Karen Cyphers: What do Steve Southerland’s daughter’s friends have to do with Alzheimer’s funding?

Policy textbooks say that when considering alternatives, all equal, invest in the one that will have the greatest reach.

But the political process has an appetite for eating good ideas, leaving just piecemeal chunks on the bone.  No shock there, particularly for contentious issues. But what’s more confounding is when policies of uncontested merit fall by the wayside with no natural enemy.

That’s where funding for Alzheimer’s research is today. And this is what we’re going to do to change that.

Alzheimer’s disease is the No. 1 threat to Medicare and Medicaid budgets. It is more costly to the nation than heart disease or cancer. Average Medicaid payments are at least 19 times greater for people with Alzheimer’s than for people without. For more data, visit here.

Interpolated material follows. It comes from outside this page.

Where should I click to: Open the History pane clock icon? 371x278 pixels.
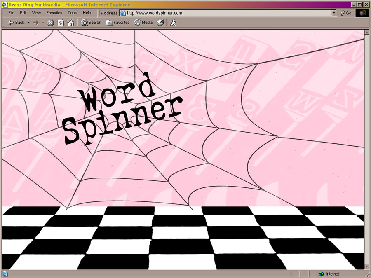point(160,23)
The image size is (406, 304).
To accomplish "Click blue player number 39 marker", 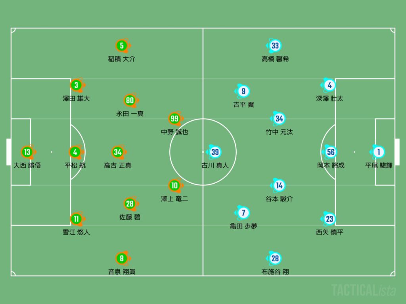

Alzheimer’s is the sixth leading cause of death in the U.S., and one in three seniors die having the disease.  There is no cure.

Last year, Alzheimer’s cost Medicare $107 billion, and Medicaid $35 billion. This doesn’t take into account the $35 billion imposed on families, or costs incurred by private insurers or charities. It also doesn’t factor in the $216 billion value of unpaid family care and lost caregiver employment last year.

And no dollar amount explains how much Alzheimer’s just plain sucks.

The solution is to pay for research. This means the National Institutes of Health needs to set priorities, and the Food & Drug Administration must streamline the process that channels discoveries to market.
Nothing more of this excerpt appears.